There are so many rich stories to recount about Dad’s life. Most of these he shared with me the last four years of his live when I was caring for him in Portland. Smuggling a 32. pistol into Brazil to sell and raise funds for our Church of Christ missionary service. Meeting Ted Williams. His Marine tour of duty during the Korean War where he saw heavy combat and once killed an enemy soldier at point blank range with a burst from a 30-caliber machine gun. Meeting Pele and Elizabeth Bishop at a party in Brazil. Attending segregated high schools in Arkansas. The high school spinster English teacher who had him memorize a hundred poems while she sipped sherry in the classroom from a flask.

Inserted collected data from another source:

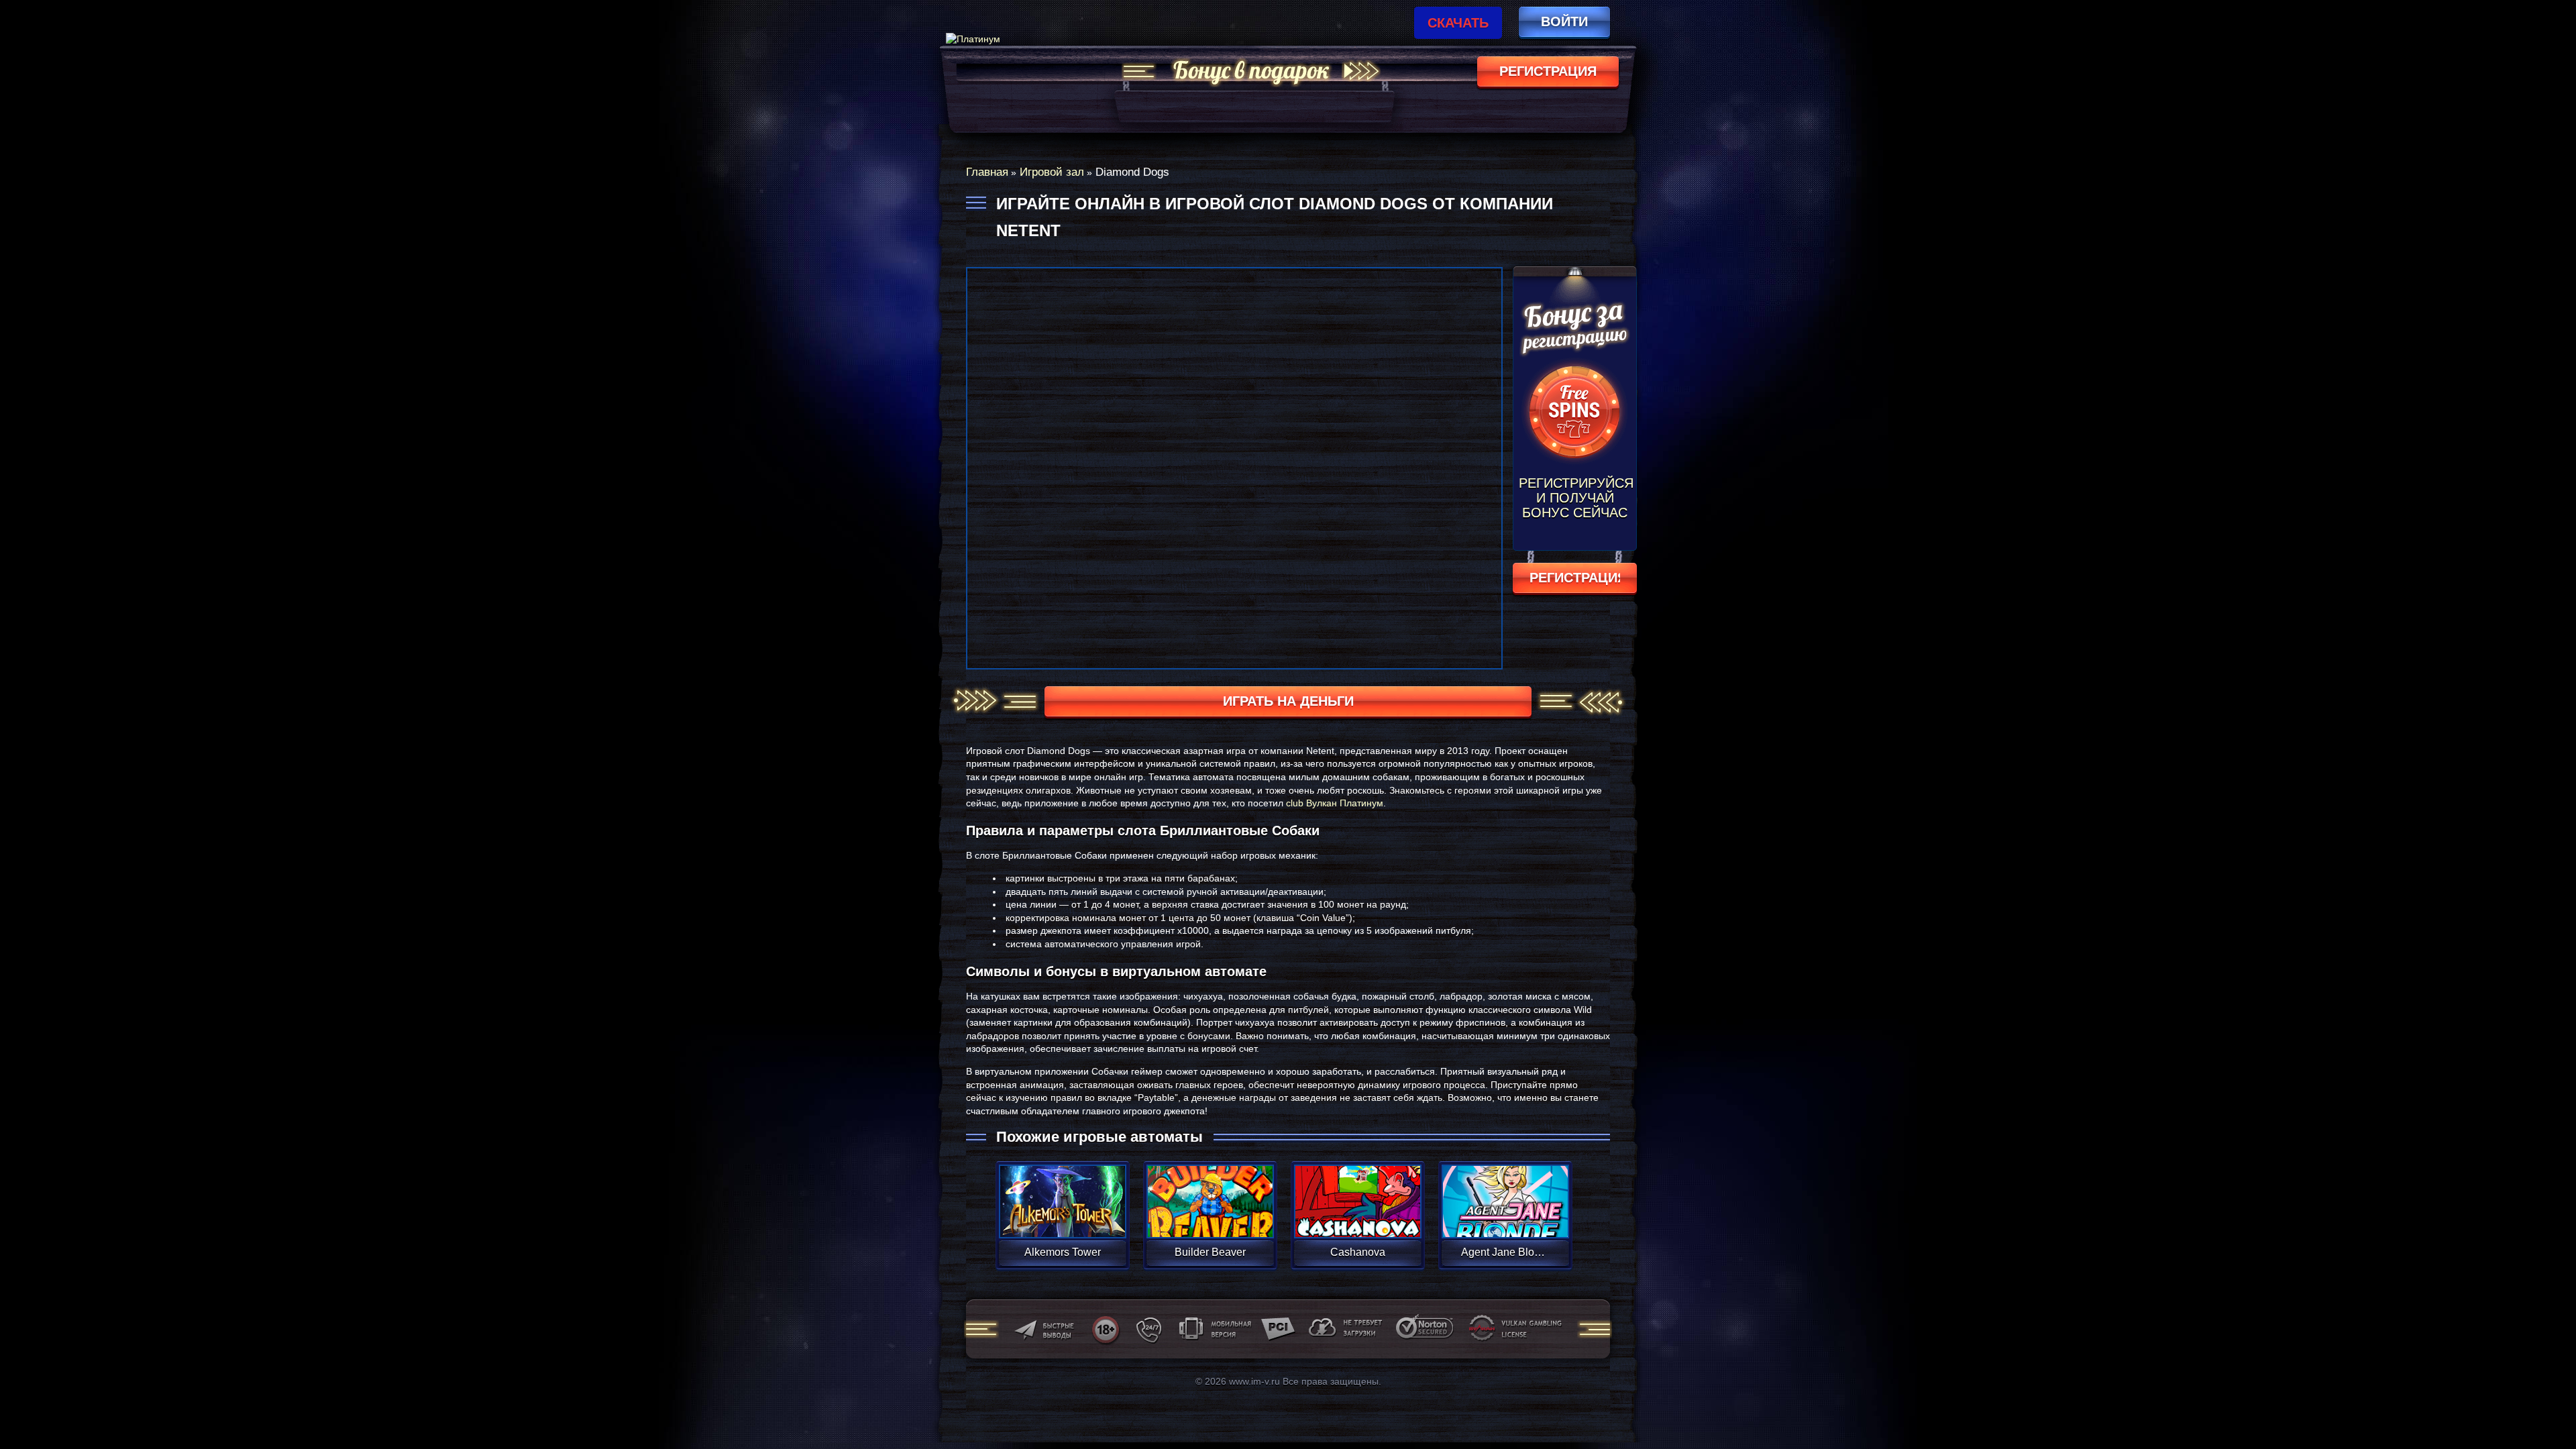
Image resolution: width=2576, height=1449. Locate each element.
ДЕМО (1062, 1217)
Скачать (1458, 22)
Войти (1564, 21)
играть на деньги (1288, 701)
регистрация (1548, 71)
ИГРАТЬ (1062, 1192)
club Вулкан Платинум (1334, 803)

Playing offensive football in a single wing formation with no face guard on his helmet. Squirrel stew and possum pie for the football awards banquet. (Shot and cooked by the parents of the players!)

I could go on forever. I doubt I’ll do anything with the stories, although the gun running for Jesus one feels like an action novel!

Yes, we had our brutal times together, not violent, just the results from his wayward ways. But we got through them.

Rest in peace Dad. It was an honor to see you through your last years and dispose of the estate with integrity and alacrity.

Alacrity was my dad’s favorite word. It’s the perfect noun on how to conduct one’s life.

I never heard Dad ever utter a cliché. He was a coiner of phrases, many of them related to his long teaching career. One of the more memorable ones: don’t prop up mush.